The Wearing of the Green

St. Patrick's Day MySpace Glitter Images

I'm not really Irish, but I do feel entitled to celebrate St. Paddy's Day as the "adopted" daughter of an Irish family. Growing up, my neighborhood was mostly a mix of Italians and Irish (with my grandparents and a number of my aunts and uncles living on the same block). Although everyone lived together in peace, there still was an earlier version of segregation on Sundays -- each ethnic group had their own Church -- the Italians attended St. Anthony's Church and the Irish went to St. Vincent's (and they were located just a few blocks away from each other). Of course, there was also a smattering of Protestants, such as the Clintons' United Methodist Church, which was a block up the street from my house. See All Roads Lead to Scranton.

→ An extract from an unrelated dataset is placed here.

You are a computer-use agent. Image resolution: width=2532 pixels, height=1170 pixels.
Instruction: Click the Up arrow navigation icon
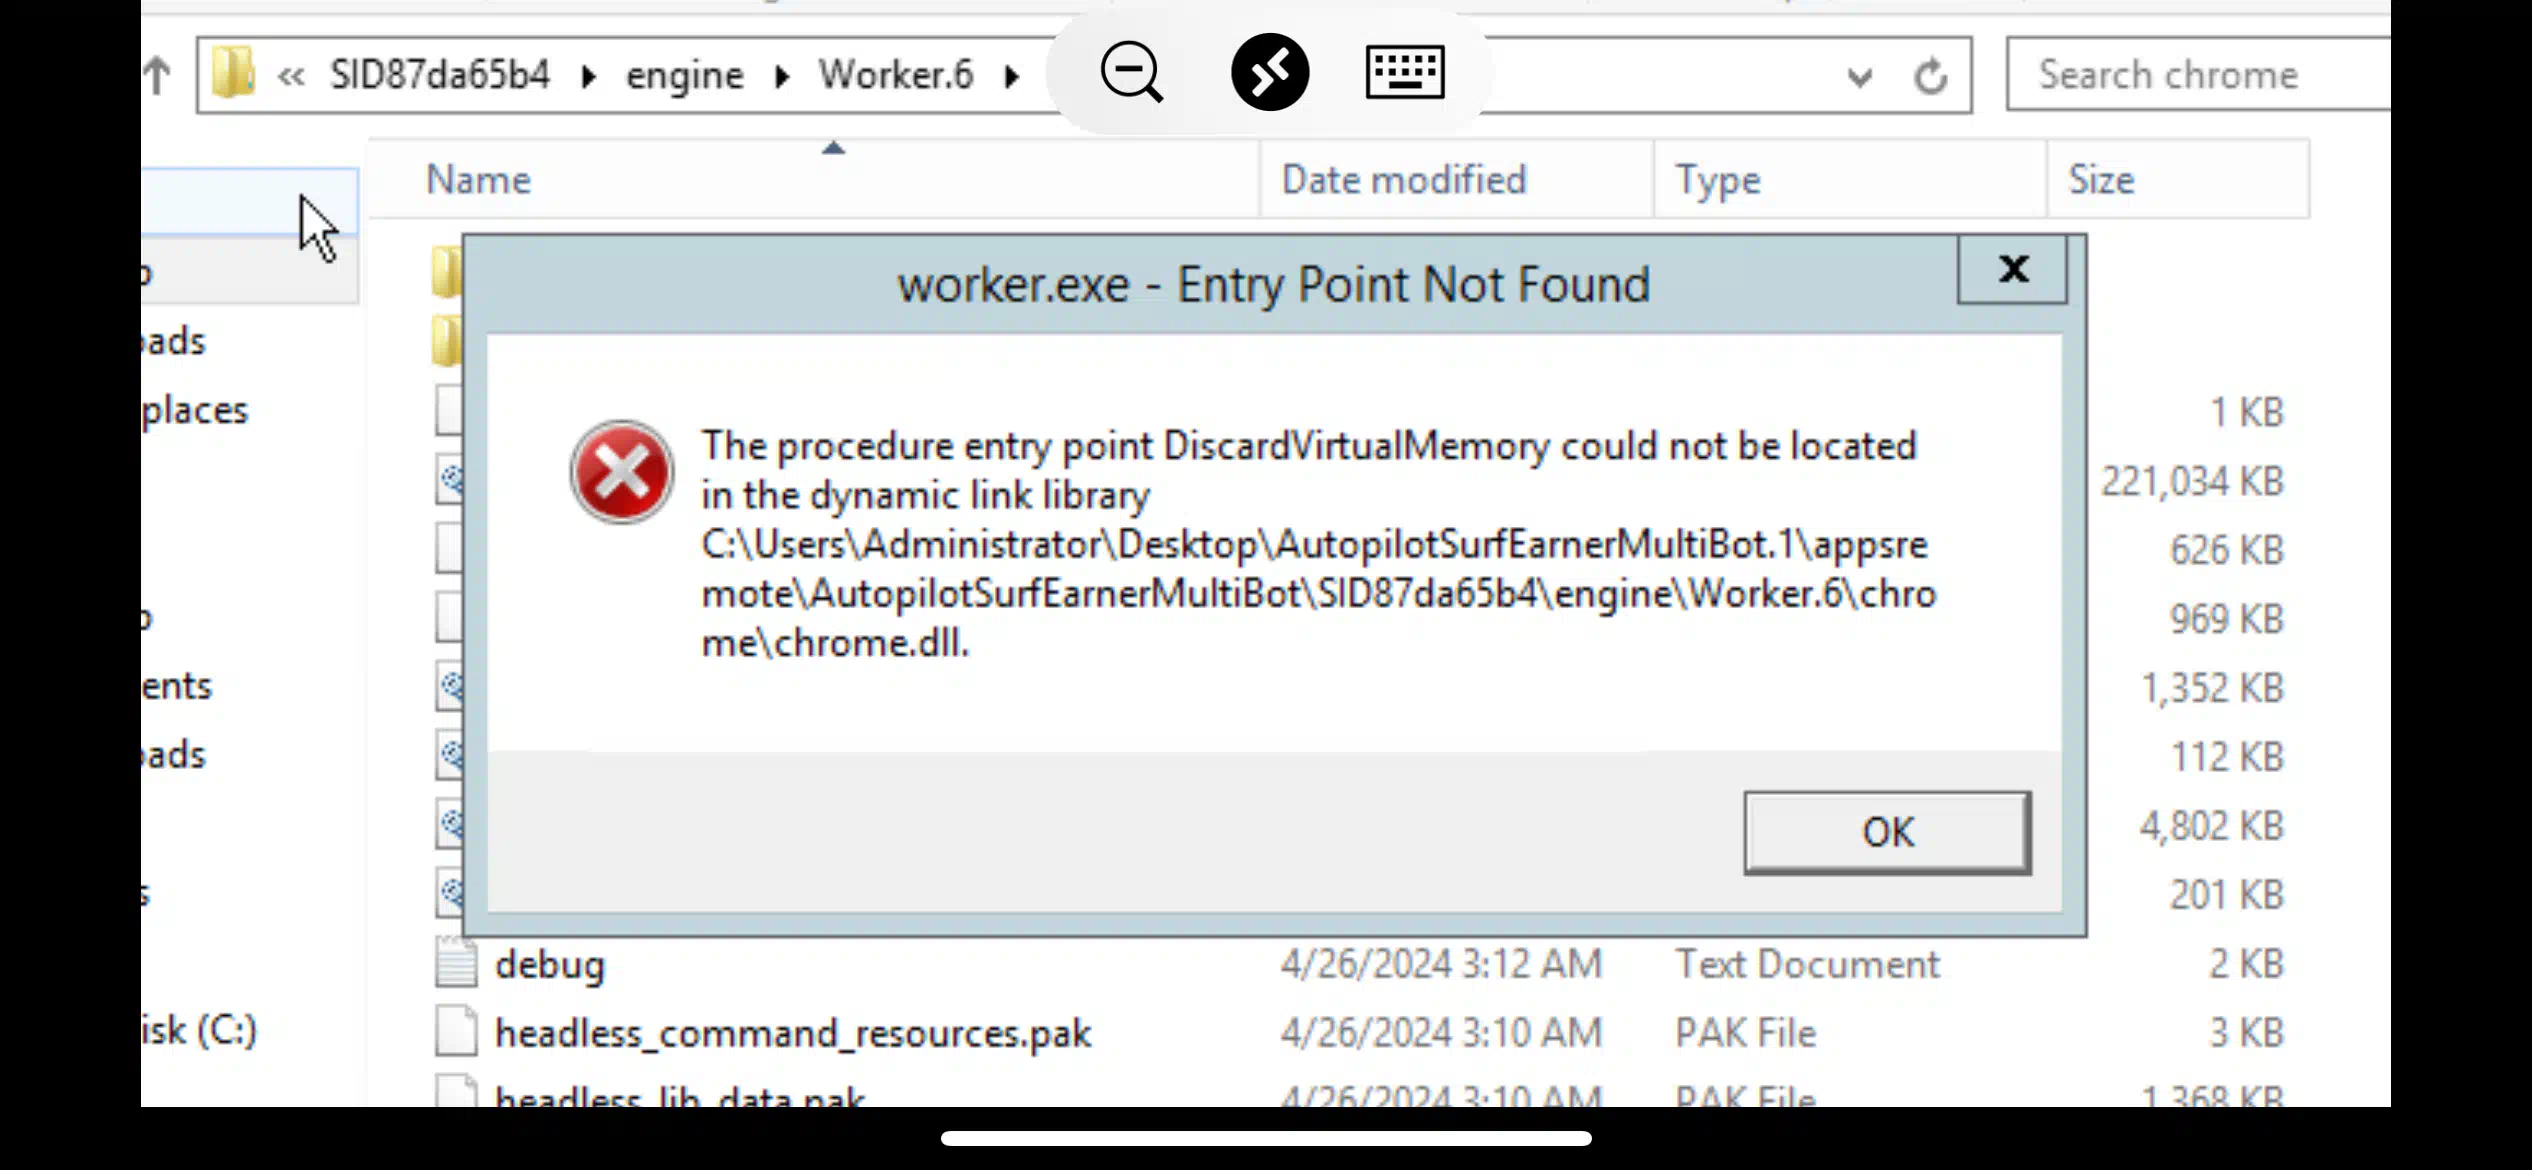[x=157, y=75]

The older couple who lived across the street from us was Irish, the McCauleys, who were parents of 5 boys, including a priest (of course). I was the age of their grandchildren, but I was the daughter they never had. People in the neighborhood called me Judi McCauley (and some of the older people still do). I was so much a part of the family that I had my own room at their house. I spent a lot of time there, especially since they had a library filled with books that I hadn't yet read. I always vacationed with them, when they traveled to visit their various children and their families.

It was Matt McCauley who taught me a love of the Irish, especially the music (such as Danny Boy) and the stories and lore. Like any good Irish lass, I've visited the homeland, Ireland.

Of course, my hometown of Scranton itself is a great place to celebrate St. Patrick's Day, with the parade and annual Friendly Sons of St. Patrick Dinner. This year, Hillary Clinton attended the parade, of course. See Parade-goers adore Hillary. In her honor, the bars opened 2 hours later than their usual 7 a.m. opening time for the pre-parade libations. Ireland's Prime Minister Bertie Ahern addressed the Friendly Sons of St. Patrick Dinner in Scranton on Sunday.

In honor of my Irish heritage, I'll be wearing my green today, wishing all:

Beannachtam na Feile Padraig


Anonymous said...

Jaysus but you were up early this mornin'! ;)

Happy St. Patrick's Day to you.

PS: Our town had different churches for different ethnicities as well. St. Patrick's was the Irish, St. John the Baptist was German, and Mary Queen of Peace was the Italian's. Weird how that used to work wasn;t it? I remember the uproar when they combined the schools.

Aurora B.

JudiPhilly said...

I don't even want to say what time I usually get up (although the time stamp on this comment may give a clue).

Although we had plenty of ethnic Churches, Scranton avoided the Catholic school problem because there were fewer separate schools. The local Catholic school I attended, for example, was Lithuanian (now closed), but it encompassed a number of other nearby parishes.

Philly had many more schools, with much agita as they began closing/consolidating, even today.